Avoid u8"" literals in tests, their type changes in C++20
ClosedPublic

Authored by massberg on Jan 10 2023, 8:14 AM.

Details

Summary

Just specify the encoded bytes instead.

Diff Detail

Event Timeline

massberg created this revision.Jan 10 2023, 8:14 AM
Herald added a project: Restricted Project. · View Herald TranscriptJan 10 2023, 8:14 AM
massberg requested review of this revision.Jan 10 2023, 8:14 AM
Herald added a project: Restricted Project. · View Herald TranscriptJan 10 2023, 8:14 AM

Are there any uses of u8 string literals with formatted_raw_ostream outside tests? What was the effect on the final behavior here?

I just wanted to make sure we are not doing the wrong thing here. If the code used to compile and it now changes behavior, we may run into runtime failures in real code.
If that's the case, we could potentially consider adding overloads for u8 string literals to either support it or with =delete to make sure the code using them will be rewritten.

Are there any uses of u8 string literals with formatted_raw_ostream outside tests?

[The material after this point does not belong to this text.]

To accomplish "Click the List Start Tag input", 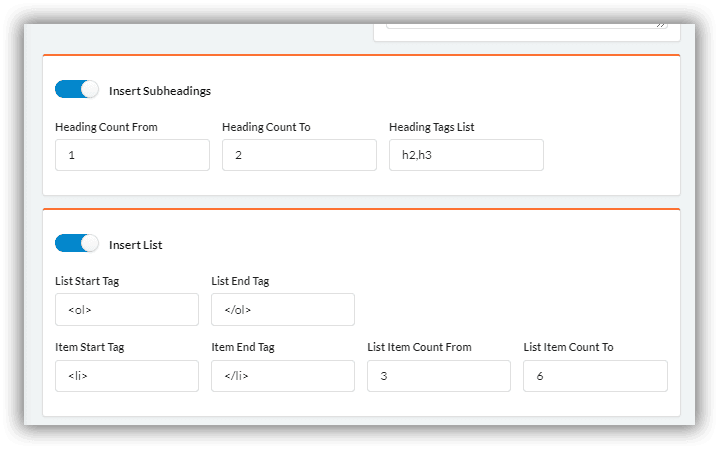I will [x=127, y=310].
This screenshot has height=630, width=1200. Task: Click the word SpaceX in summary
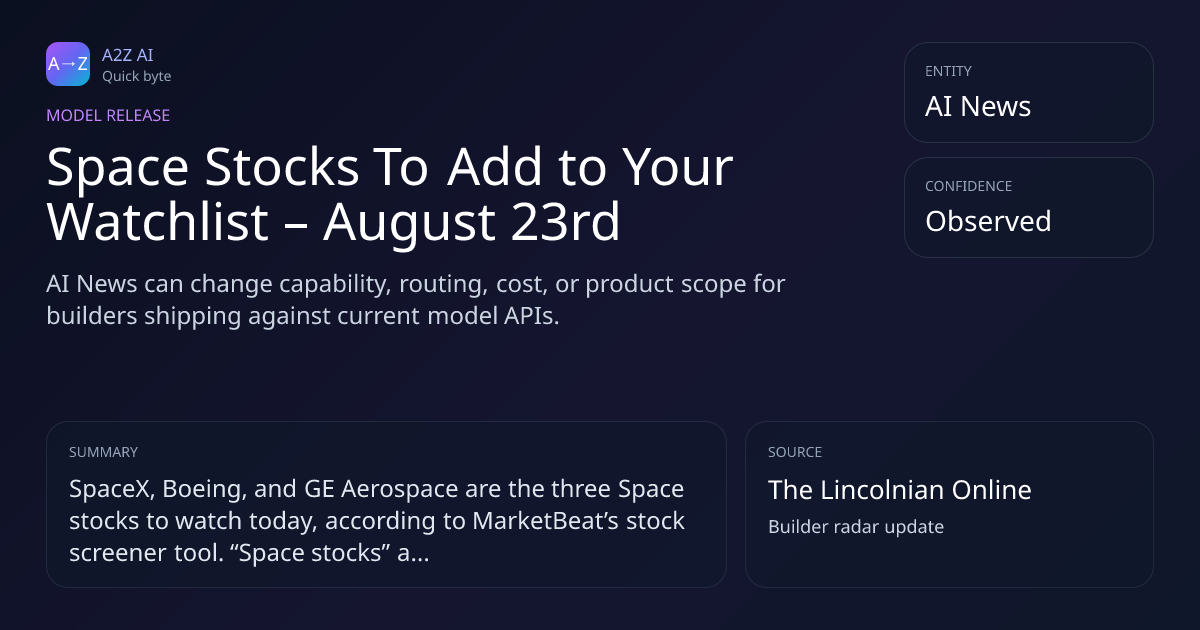pos(110,490)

What was the effect on the final behavior here?

I just wanted to make sure we are not doing the wrong thing here. If the code used to compile and it now changes behavior, we may run into runtime failures in real code.
If that's the case, we could potentially consider adding overloads for u8 string literals to either support it or with =delete to make sure the code using them will be rewritten.

u8"" literals (respectively char8_t*) used with ostreams changed behavior in C++20 in an unexpected way, see e.g.
https://www.open-std.org/jtc1/sc22/wg21/docs/papers/2019/p1423r1.html#option7
So the right way might be to ensure that they cannot be used with osteams.

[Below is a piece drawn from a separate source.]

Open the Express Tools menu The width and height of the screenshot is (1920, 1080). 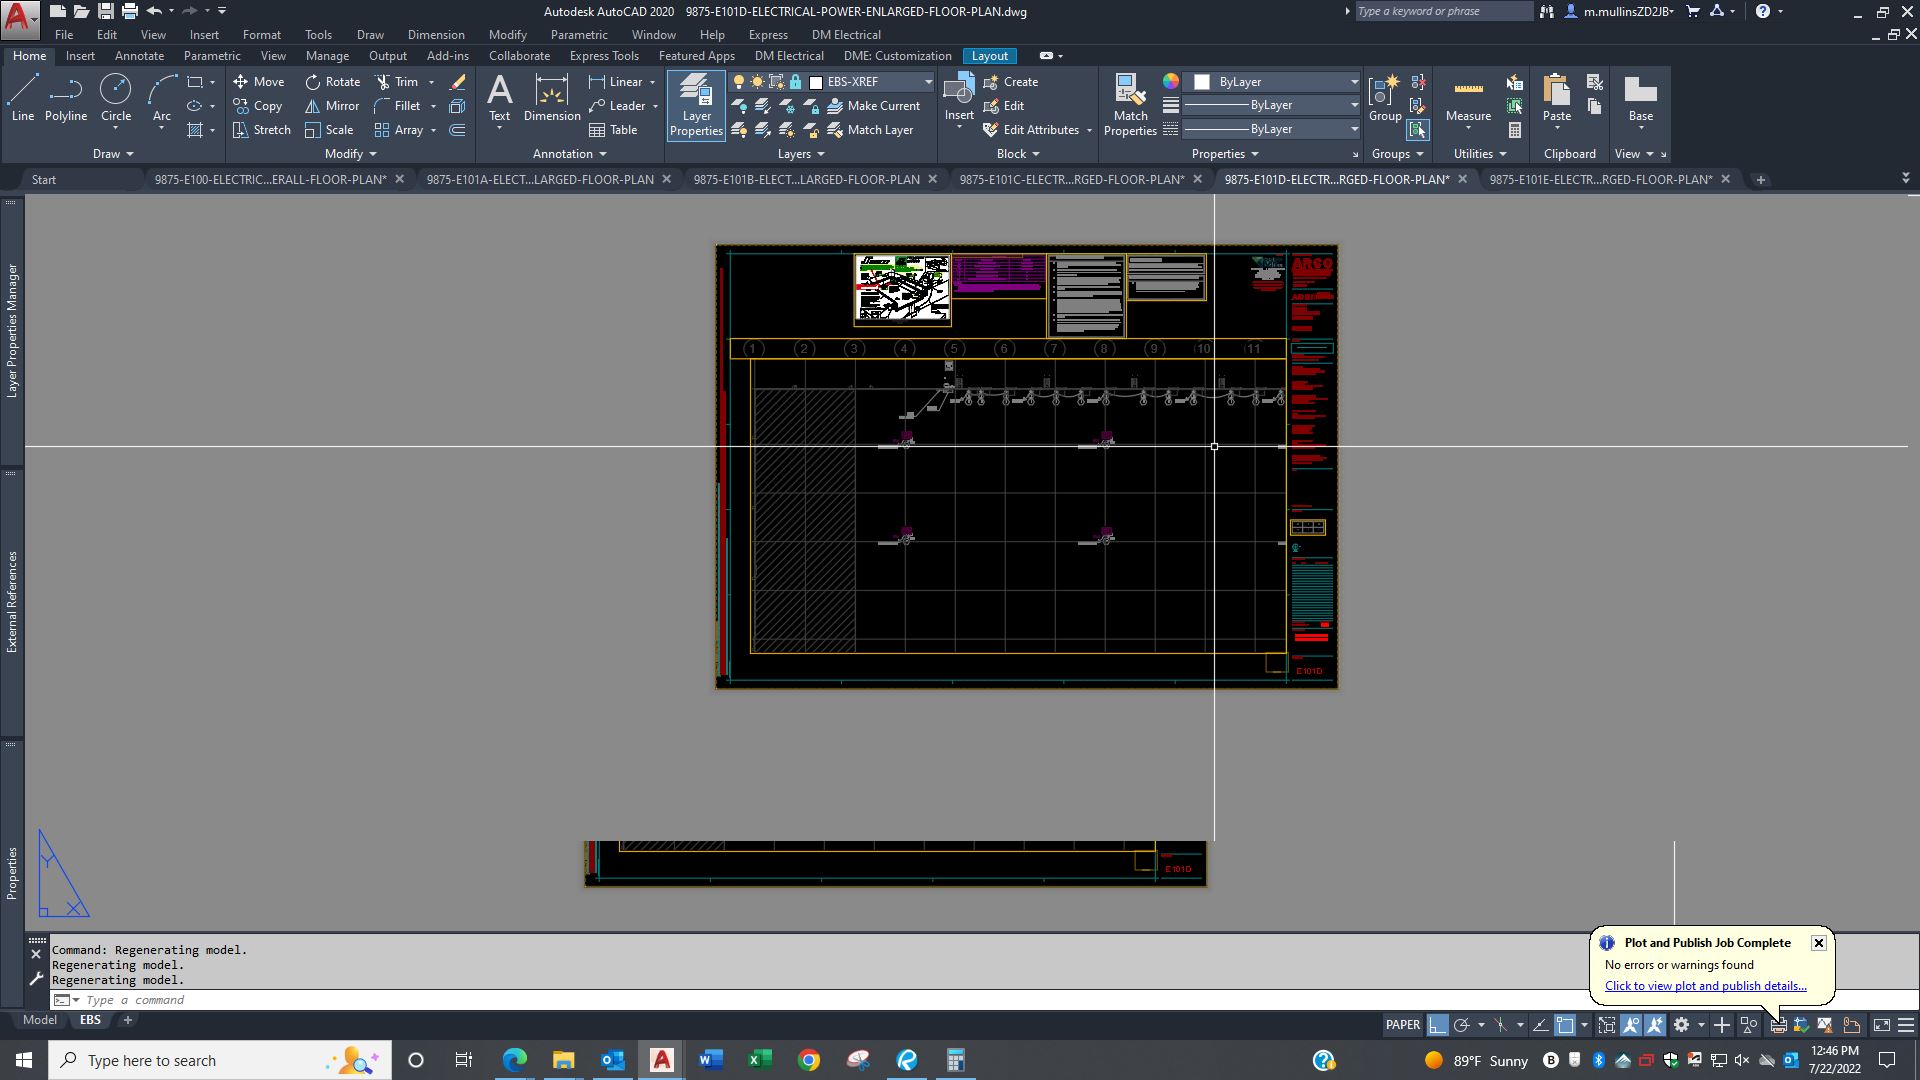(x=603, y=56)
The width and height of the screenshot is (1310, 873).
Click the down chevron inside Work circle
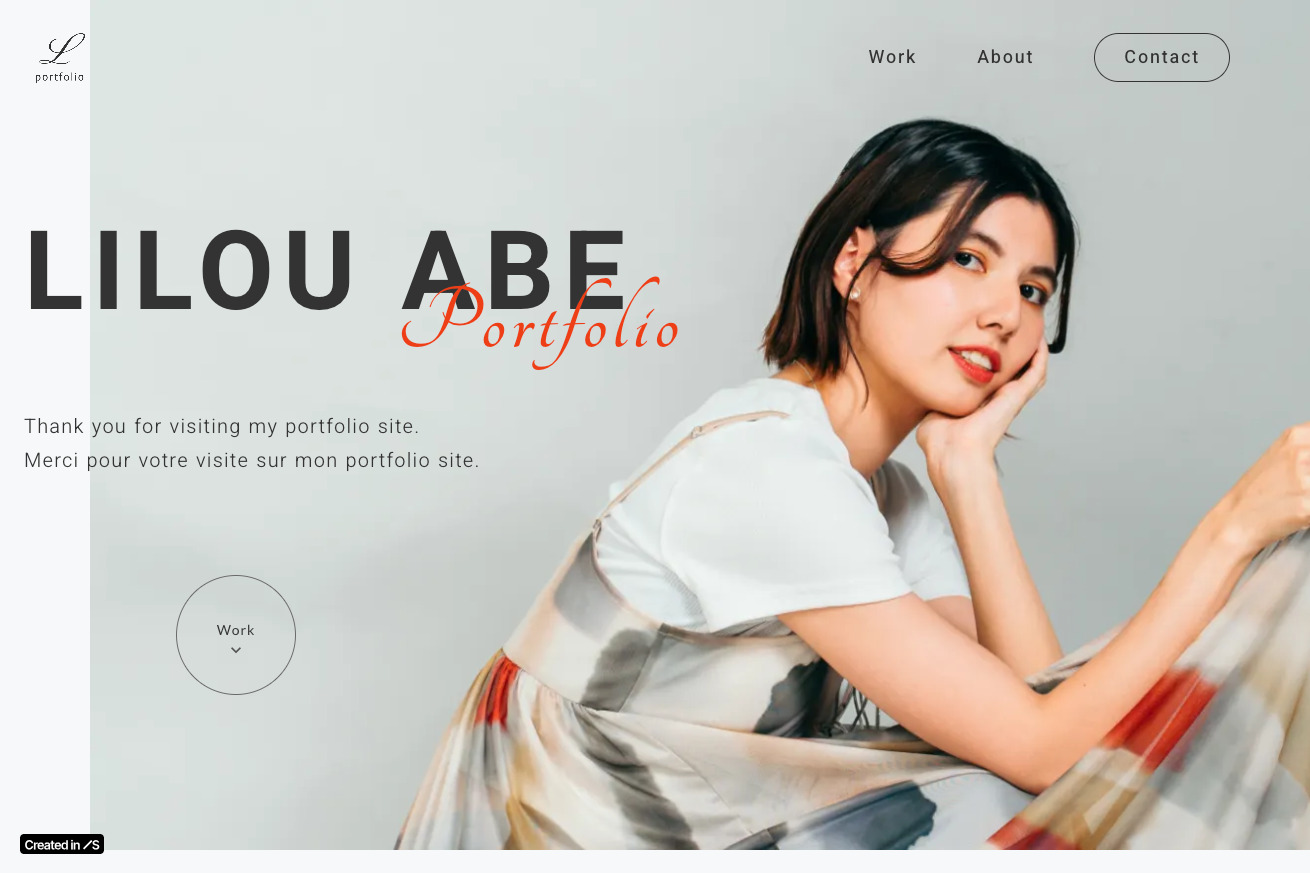[236, 650]
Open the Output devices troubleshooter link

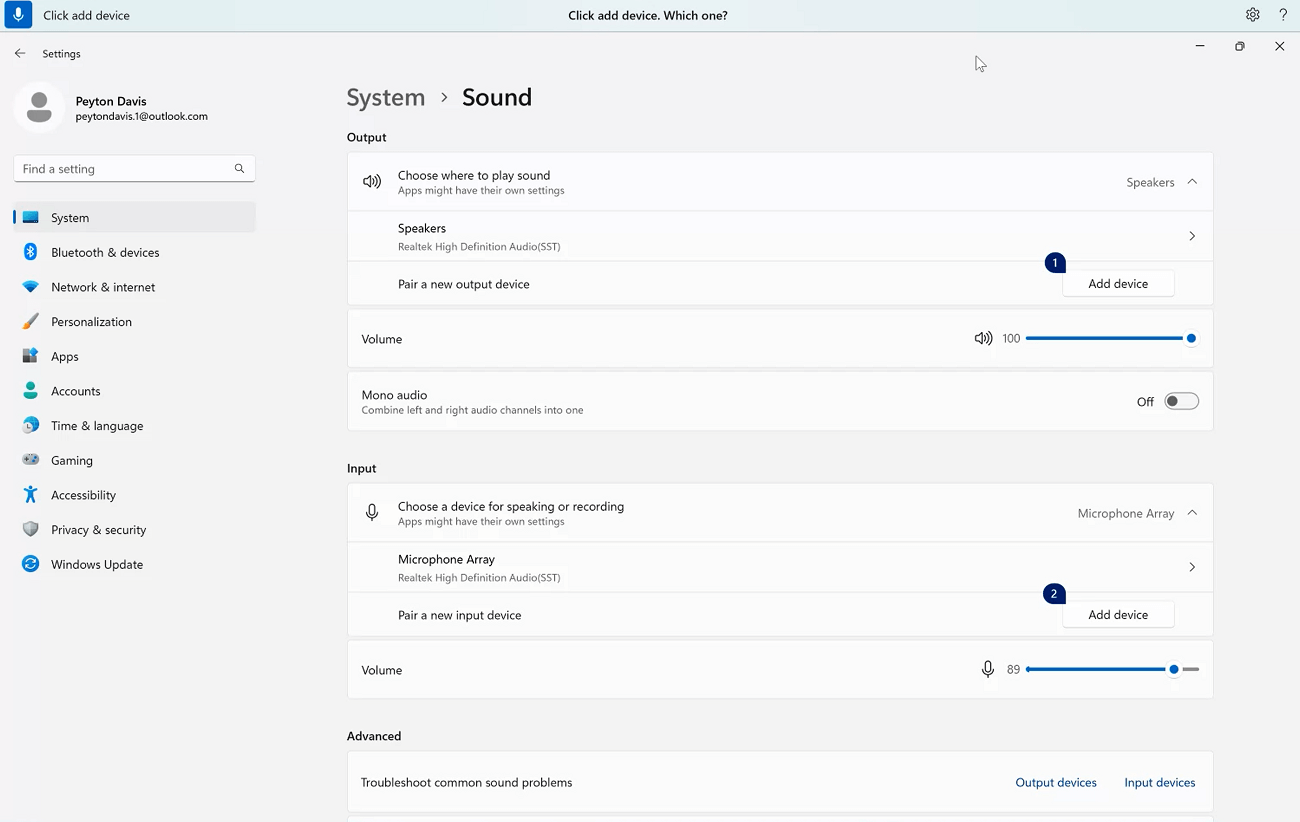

An alternative is to cast the char8_t* to char_t* in the << operator of the ostream of to get back the old behavior, e.g. something like

raw_ostream &operator<<(const char8_t *Str) {
    return this->operator<<(reinterpret_cast<const char *>(Str));
}
massberg updated this revision to Diff 488199.Jan 11 2023, 7:10 AM

Delete insertion operator of raw_ostream for char8_t.

ilya-biryukov accepted this revision.Jan 11 2023, 9:28 AM

LGTM, but please address the NITs before submitting.

llvm/include/llvm/Support/raw_ostream.h
231

NIT: is there a typo? should this be 'from C++20 on' or 'from C++20 onward'?

236

NIT: there's a typo, should be reinterpret_cast

llvm/unittests/Support/formatted_raw_ostream_test.cpp
102

NIT: reinterpret_cast seems better there as the character code is directly written above

109

NIT: reinterpret_cast also seems better here

115

NIT: reinterpret_cast also seems better here

122

NIT: reinterpret_cast also seems better here

140

NIT: reinterpret_cast also seems better here

148

NIT: reinterpret_cast also seems better here

This revision is now accepted and ready to land.Jan 11 2023, 9:28 AM
massberg updated this revision to Diff 488522.Jan 12 2023, 1:09 AM

Fixed nits. Thanks for the comments!

massberg marked 8 inline comments as done.Jan 12 2023, 1:10 AM

Thanks for the comments!

This revision was landed with ongoing or failed builds.Jan 12 2023, 1:22 AM
This revision was automatically updated to reflect the committed changes.